• _EXCERPT_:

"""

We titled the first party Life in a Warehouse. Swaney wanted to make it all hip and cool with local artists, the rest of us just wanted to make money, get drunk and meet women. He put together the artwork, which was just some paint thrown on the wall and called art with a blacklight to make it look cool. Scott and I made the tough decisions, that we would charge 20 bucks at the door and hand out a bottle of the cheapest champagne we could find to everyone who walked in the door. No glasses. You had to drink out of the bottle (Eat your heart out Puffy, this was way before you !). We also kegs of beer. No hard liquor. Beer and Champagne.

We knew the girls wouldnt drink the beer, and cheap champagne… is just that 🙂

As was our custom at the time, we printed up invitations on business cards. Of course the best part of throwing any party when you are single isnt the party itself, its the promotion of the party. Going to every bar in town and having a great excuse to walk up to any girl that you wouldnt haver the guts to walk up to otherwise, and inviting them to the party…. Problem with this party, was that no one knew were Elm Street in Dallas was . So we had to put maps on the other side of the business cards and we had to pay for those huge BeamSpotLights that clubs use to help people find them.

"""

• _WHAT YOU NEED TO DO_:
- a) In the warehouse party story, how much did the hosts decide to charge at the door?
- b) Write what comes next in the warehouse party story, picking up after its final sentence.
The rows that come after this are separate material with no connection to the warehouse party story.

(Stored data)
"""

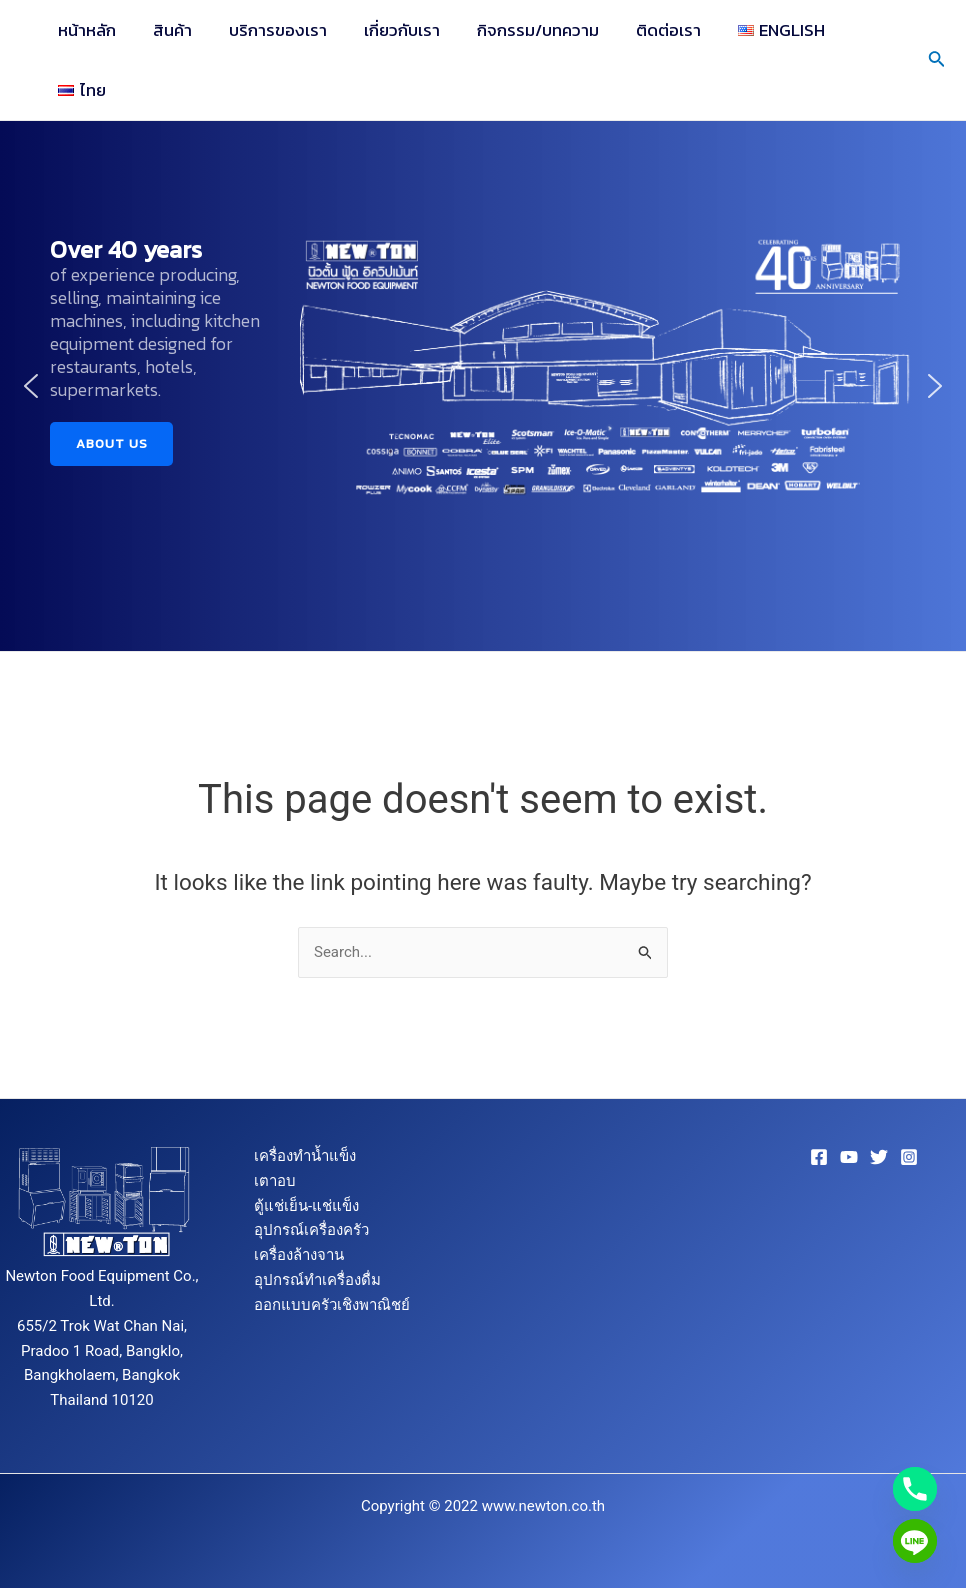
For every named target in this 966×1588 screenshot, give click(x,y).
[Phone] (915, 1489)
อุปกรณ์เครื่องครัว (311, 1230)
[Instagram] (909, 1157)
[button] (31, 386)
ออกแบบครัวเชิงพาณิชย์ (332, 1305)
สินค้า (168, 30)
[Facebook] (819, 1157)
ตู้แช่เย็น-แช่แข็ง (306, 1206)
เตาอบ (275, 1181)
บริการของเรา (271, 30)
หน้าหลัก (86, 30)
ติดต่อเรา (652, 30)
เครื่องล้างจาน (299, 1255)
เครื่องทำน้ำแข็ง (305, 1156)
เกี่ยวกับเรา (392, 30)
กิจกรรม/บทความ (525, 30)
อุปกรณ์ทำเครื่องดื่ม (317, 1280)
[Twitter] (879, 1157)
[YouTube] (849, 1157)
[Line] (915, 1541)
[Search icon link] (937, 60)
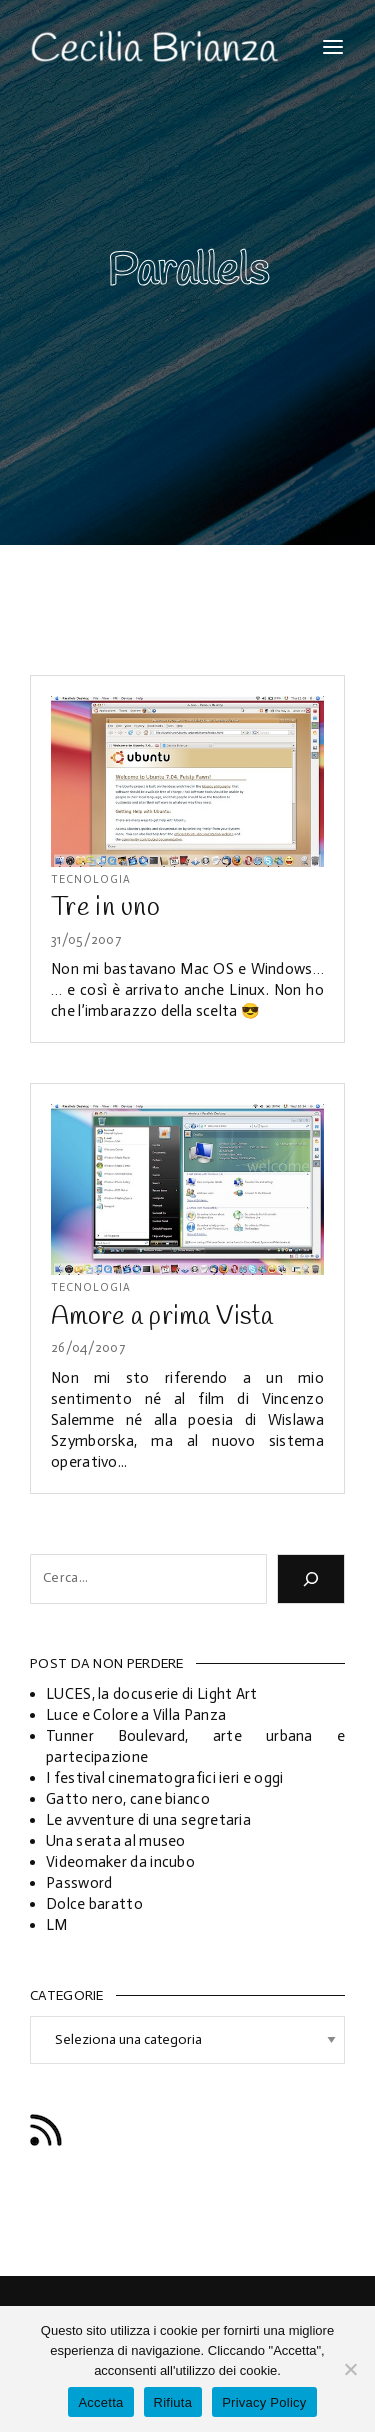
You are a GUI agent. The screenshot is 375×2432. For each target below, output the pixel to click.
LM (57, 1925)
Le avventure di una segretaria (148, 1820)
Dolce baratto (94, 1904)
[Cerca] (311, 1579)
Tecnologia (91, 879)
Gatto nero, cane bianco (128, 1799)
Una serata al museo (116, 1841)
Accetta (100, 2402)
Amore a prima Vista (162, 1317)
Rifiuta (173, 2402)
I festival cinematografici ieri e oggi (164, 1778)
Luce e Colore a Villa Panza (136, 1715)
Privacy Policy (264, 2402)
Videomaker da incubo (120, 1862)
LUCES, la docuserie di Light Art (152, 1694)
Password (79, 1883)
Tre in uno (105, 908)
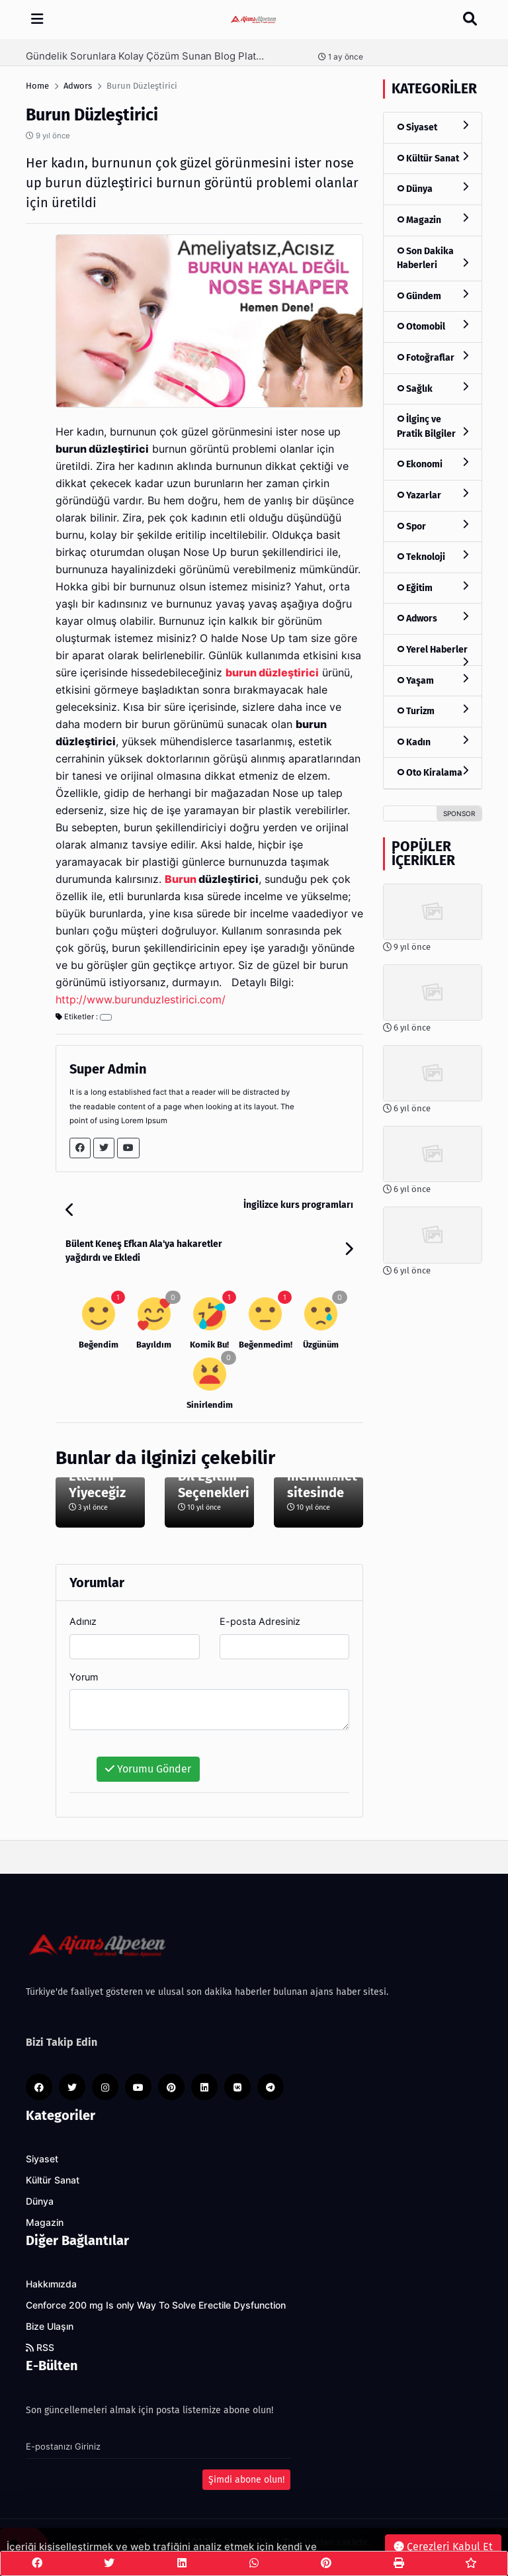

"""

• _THE REPLIES_:
- a) They charged 20 bucks at the door.

- b)
find us they did. By the team morning had rolled around, and we had finished using the kegs as bowling balls to the champagne bottles as bowling pins, more than 2k people had paid 20 bucks a piece. I remember shippy and I counting the money (We always let shipperstein count the money. He could sober up in a nanosecond when money was involved), and the 6 or so of us involved had netted more than 20k in profits.

All of us went back to work a little richer and a little hungover, but with great stories on that monday. Jeff Swaney started his own little empire. With the remaining days on the lease, he threw smaller parties every week. Renewed the lease over and over, and the next thing you knew, that warehouse where we threw a party was called Club Clearview.

Club Clearview wasnt the first bar on Elm Street, The Video Bar was there first, but it was the first to really market topeople to come to Elm Street . Swaney was the first that i had heard that started calling the area Deep Ellum, a name that had been dormant for many years.

It was Jeff that had to deal with a group who bought the building he was leasing, forcing him to move the club up the street and evolve Clearview into the Art Bar, Blind Lemon and the Club Clearview Reincarnation.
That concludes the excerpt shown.